Jon - you might look into using negative binomial regression for these
scores: I have found this model to fit well for very skew measures like the
GHQ12. If you have the good fortune to be a user of Stata, you can fit the
models very easily to your repeated measures data using 'xtnbreg'.
Cheers,
Keith Dear
At 08:54 30/11/00 +0000, you wrote:
> Dear Allstatians,
>
>
> I have a depression score measured at three separate time points.
> Each score can take values from 0 to 30 and all 3 are similarly negatively
>skewed.
>
> I want to assess whether the change in score is greater between time points
>2 and 3
> compared with between time points 1 and 2.
>
> My first though was to calculate two change scores (2 minus 1 and 3 minus
>2) and then use a paired t-test
> to compare them. However, I am not sure this is appropriate.

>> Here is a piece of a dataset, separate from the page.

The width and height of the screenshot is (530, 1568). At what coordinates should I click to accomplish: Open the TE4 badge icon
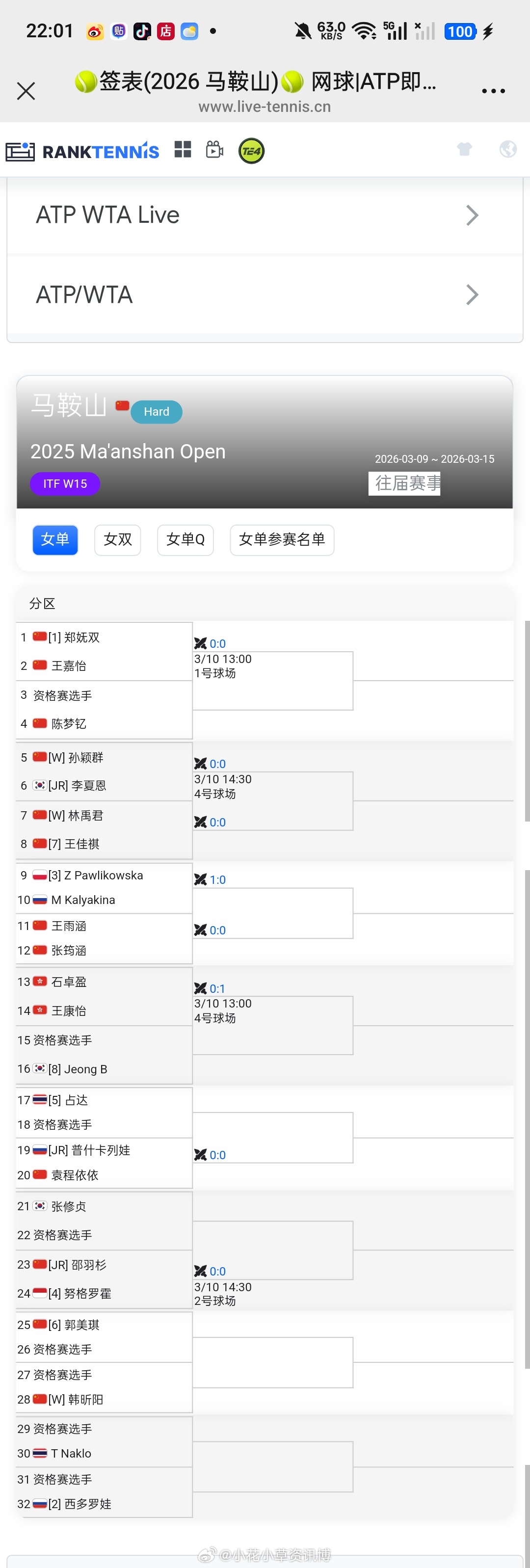tap(251, 150)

Due to the
>scores
> being restricted to [0,30] there is a strong dependency between the two
>changes - the range
> of possible values for the second change is dependent on what the first
>change was.
> As a result it is often impossible for the two changes to be equal (and
>this would surely be my null).
>
>
> The correlations between the three scores are 0.633 (1 and 2), 0.571 (2 and
>3) and 0.522 (1 and 3)
> with n = 9028. Are these similar enough to use some kind of repeated
>measures technique or
> am I violating homogeneity of covariance assumptions?
>
>
> Any help would be gratefully recieved.
>
>
> Cheers
>
>
>
> Jon
>
>
>===========================================================================
> Jon Heron
> Research Statistician
> Dept of Child Health
> University of Bristol
----
Dr Keith B.G. Dear, Senior Fellow
The Australian National University
Canberra, ACT 0200, Australia
National Centre for Epidemiology and Population Health (NCEPH)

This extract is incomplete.